Bittner verweist dabei auf den Direktor der Denkfabrik Stratfor, George Friedman, und dessen strategische Rede am 4. Februar 2015 auf einer vom US-amerikanischen Thinktank „Chicago Council on Global Affairs“ organisierten Konferenz, die die Gründe dafür nennt.

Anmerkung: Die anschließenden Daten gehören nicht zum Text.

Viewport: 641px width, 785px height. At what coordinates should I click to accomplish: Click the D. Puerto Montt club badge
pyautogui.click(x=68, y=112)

Das bislang praktizierte US-Engagement zur „Befreiung der Völker“ und die damit erzielten Ergebnisse sind alarmierend. Der gegenwärtig unzählige Todesopfer fordernde Krieg in der Ukraine, der seit 1991 mit Milliarden Dollar vorbereitet und seit 2014 mit massiven Waffenlieferungen angeheizt wurde, reiht sich da nahtlos ein. Allerdings ist Russland nicht Afghanistan und nicht mit dem Irak, mit Jugoslawien und mit Libyen zu vergleichen, sondern verfügt über ein völlig anderes Potenzial, was dieses Abenteuer insbesondere für den euroasiatischen Raum und uns alle existenziell hoch gefährlich macht.

Mit den Dokumenten im Anhang — den Reden des russischen Präsidenten Putin, des russischen Außenministers Lawrow und von Bundeskanzler Scholz — gibt uns Wolfgang Bittner am Ende des Buches im Gegensatz zu der verbreiteten Wertung einen tieferen Einblick in die Gedankengänge dieser Politiker.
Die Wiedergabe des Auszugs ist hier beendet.